Missional medicine: Restoring the soul of health care

By Mark Blocher of Christian Healthcare Centers  ·  Jul 21, 2021

Part 1 of 2

Modern health care has a mission problem.

Medicine is supposed to be about the patient—not the payment, the doctor, a hospital, insurance companies, or government bureaucracy. It is not about the latest gadgetry in the medical arsenal, the newest drugs, or the latest therapy. It is the patient that matters most.

However, modern medicine seems to have lost its way.

The result is that many doctors, including Christian doctors, want to find a way back to a model of medical practice more aligned with the values and motives that led them to pursue a medical career in the first place. We encourage Christian doctors to make medicine missional again, and for the Church—the Body of Christ—to return to its historical and strategic place in the vanguard of health care, because the practice of medicine and true caring for the sick suffers without it.

Fortunately, a growing movement in health care seeks to restore medicine’s mission: direct primary care.
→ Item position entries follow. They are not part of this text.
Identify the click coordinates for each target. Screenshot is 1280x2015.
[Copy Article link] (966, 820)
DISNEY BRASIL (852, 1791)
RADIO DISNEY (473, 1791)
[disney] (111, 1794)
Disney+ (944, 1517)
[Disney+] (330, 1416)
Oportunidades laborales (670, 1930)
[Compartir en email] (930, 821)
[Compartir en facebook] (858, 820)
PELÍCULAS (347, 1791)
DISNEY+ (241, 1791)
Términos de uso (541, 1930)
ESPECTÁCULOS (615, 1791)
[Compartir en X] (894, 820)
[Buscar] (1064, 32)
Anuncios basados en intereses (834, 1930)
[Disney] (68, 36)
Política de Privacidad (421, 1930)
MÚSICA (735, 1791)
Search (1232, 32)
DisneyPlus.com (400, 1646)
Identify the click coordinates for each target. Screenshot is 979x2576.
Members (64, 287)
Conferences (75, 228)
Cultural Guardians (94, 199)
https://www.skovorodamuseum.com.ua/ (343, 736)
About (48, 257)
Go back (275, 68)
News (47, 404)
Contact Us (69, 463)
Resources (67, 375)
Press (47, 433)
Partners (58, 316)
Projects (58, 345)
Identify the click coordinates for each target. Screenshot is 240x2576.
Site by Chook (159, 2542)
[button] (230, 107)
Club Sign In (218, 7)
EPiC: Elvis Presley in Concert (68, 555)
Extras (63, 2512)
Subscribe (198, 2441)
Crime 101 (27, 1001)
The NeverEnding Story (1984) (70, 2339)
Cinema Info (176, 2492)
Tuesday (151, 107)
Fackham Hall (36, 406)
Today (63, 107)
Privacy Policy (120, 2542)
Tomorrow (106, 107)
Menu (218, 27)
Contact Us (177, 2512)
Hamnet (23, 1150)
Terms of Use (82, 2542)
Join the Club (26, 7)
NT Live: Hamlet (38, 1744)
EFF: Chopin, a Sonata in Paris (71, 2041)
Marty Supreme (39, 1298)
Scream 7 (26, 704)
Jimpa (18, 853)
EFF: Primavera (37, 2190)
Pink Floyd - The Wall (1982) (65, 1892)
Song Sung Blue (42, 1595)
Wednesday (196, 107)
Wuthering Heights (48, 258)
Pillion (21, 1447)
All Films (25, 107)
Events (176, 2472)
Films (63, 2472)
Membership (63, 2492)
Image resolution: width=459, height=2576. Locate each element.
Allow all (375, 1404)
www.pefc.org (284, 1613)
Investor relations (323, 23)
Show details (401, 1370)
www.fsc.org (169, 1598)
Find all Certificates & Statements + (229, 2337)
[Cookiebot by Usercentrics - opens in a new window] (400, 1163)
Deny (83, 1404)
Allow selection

Direct primary care is a model of health care delivery that restores the doctor-patient relationship, which leads to happier doctors and healthier patients. When this simple practice model is guided by a Biblical worldview, where medical practice is treated as ministry, the benefit for doctors and patients is immense. The doctors I interact with want to be part of a medical movement that integrates caring for the sick with Christ’s mission for the world, where patient care is a natural outgrowth of their faith.